Fitness is sort of the opposite — you can build the 5,000th fitness community and still find a niche to fit and scale in.

Here, I want to tell you how to pivot a community anytime after you've reached 100 users. How do you tell your members that you're pivoting? How do you manage expectations?

How do you pivot your community?

The truth is that most communities find themselves doing pivots (of different scales) at some point in their existence. Some pivots are tiny, with a name change or a platform change. Some pivots are massive, with a sports community pivoting into a startup community.

While pivoting (or even starting a community), here are four golden rules:

a) Your first 10-100 members define your community's engagement and culture:

In some cases, you might want to talk to them 1 on 1; in some you'd want to do an event just for them. If members want to leave, let them, but ask them not to disturb the peace for other people. When spoken to in a 1-1 fashion, they are less likely to cause chaos on their way out.

b) Clearly state what the new community will be about and what it will do:

What its rules, rewards, and goals are. Try making no references to the previous community; it will just confuse new members.

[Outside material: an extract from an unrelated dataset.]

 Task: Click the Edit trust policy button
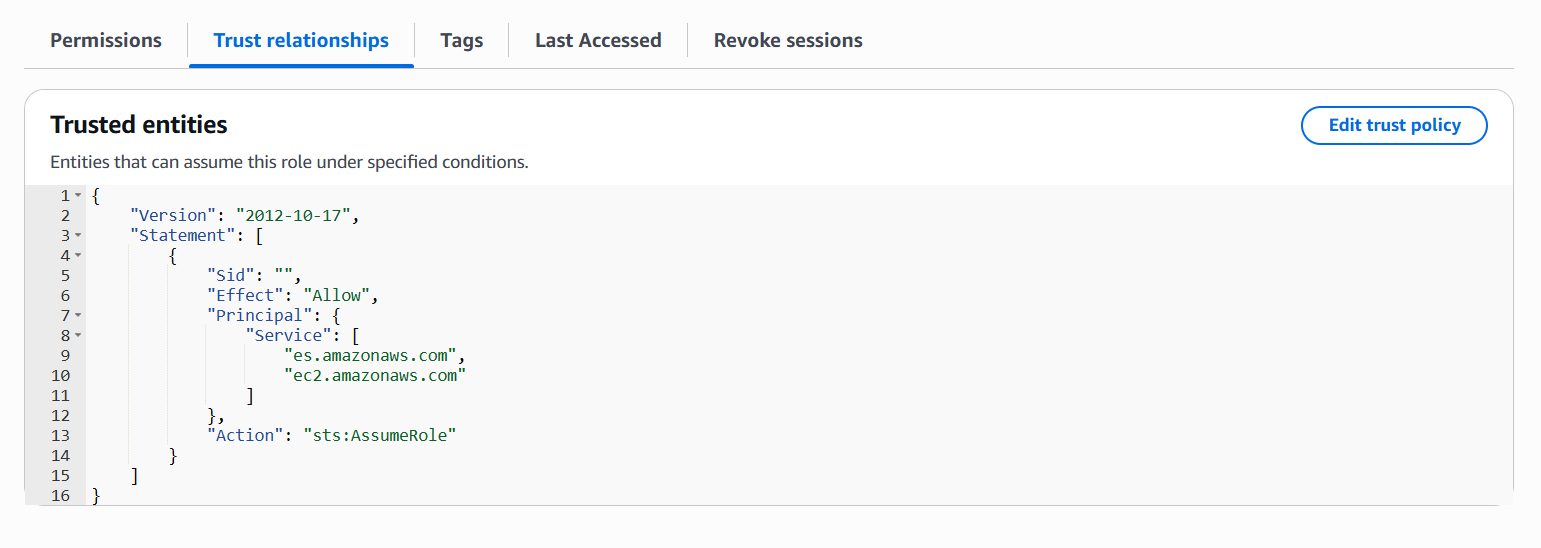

c) Pick a niche that isn't a winner-takes-all:

Sports communities are winner take all. It's hard to find a viable niche in this domain. Finance, gaming, etc., allow for multiple communities with enough differentiation. There's no one community that will win it all — people will be members of all popular communities in the niche if they seem interesting. One pro tip here — don't try to pitch yourself as the "best" community. Instead, try to be "different" from the communities that exist. In short, find an existing popular niche and create a "twist". For example, NeoG was a coding community, which actually gave assignments to all its members to level up, no other coding community did the same. What the twist in your community idea is versus incumbents, I leave up to you.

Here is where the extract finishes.